Give back, exactly and with nothing added, the lines that run from the one containing "Image resolution: width=1073" to the final line below.

╭─ Records for this exercise

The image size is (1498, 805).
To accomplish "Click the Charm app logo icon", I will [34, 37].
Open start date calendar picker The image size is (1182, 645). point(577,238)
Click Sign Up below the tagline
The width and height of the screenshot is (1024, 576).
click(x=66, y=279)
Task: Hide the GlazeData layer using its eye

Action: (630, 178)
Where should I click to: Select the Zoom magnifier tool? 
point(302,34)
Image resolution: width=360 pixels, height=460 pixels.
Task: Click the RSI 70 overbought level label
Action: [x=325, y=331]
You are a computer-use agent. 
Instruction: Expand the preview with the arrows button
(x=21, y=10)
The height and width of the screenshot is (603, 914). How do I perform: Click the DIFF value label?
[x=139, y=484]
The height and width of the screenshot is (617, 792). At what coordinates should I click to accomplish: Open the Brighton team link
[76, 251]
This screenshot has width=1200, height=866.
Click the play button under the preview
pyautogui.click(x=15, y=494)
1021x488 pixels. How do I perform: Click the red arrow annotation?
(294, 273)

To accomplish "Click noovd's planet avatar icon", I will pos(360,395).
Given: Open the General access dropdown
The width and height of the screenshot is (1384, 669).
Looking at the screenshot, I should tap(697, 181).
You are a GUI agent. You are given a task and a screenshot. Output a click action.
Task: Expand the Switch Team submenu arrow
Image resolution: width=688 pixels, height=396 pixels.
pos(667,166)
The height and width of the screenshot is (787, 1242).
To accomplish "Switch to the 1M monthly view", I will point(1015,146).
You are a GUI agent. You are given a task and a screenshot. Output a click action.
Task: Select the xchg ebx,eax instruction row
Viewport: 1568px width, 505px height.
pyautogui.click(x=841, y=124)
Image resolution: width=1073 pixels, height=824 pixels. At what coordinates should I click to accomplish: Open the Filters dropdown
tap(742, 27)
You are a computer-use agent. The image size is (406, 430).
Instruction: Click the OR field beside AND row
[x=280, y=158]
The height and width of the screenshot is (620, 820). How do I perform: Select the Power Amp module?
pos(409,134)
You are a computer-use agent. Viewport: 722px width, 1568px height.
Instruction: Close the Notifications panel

╰─

* **The completed task**:
Image resolution: width=1073 pixels, height=824 pixels. At what coordinates should I click to accomplish: Open the Filters dropdown
tap(742, 27)
You are a computer-use agent. The image size is (406, 430).
Instruction: Click the OR field beside AND row
[x=280, y=158]
The height and width of the screenshot is (620, 820). How do I perform: Select the Power Amp module?
pos(409,134)
You are a computer-use agent. Viewport: 722px width, 1568px height.
Instruction: Close the Notifications panel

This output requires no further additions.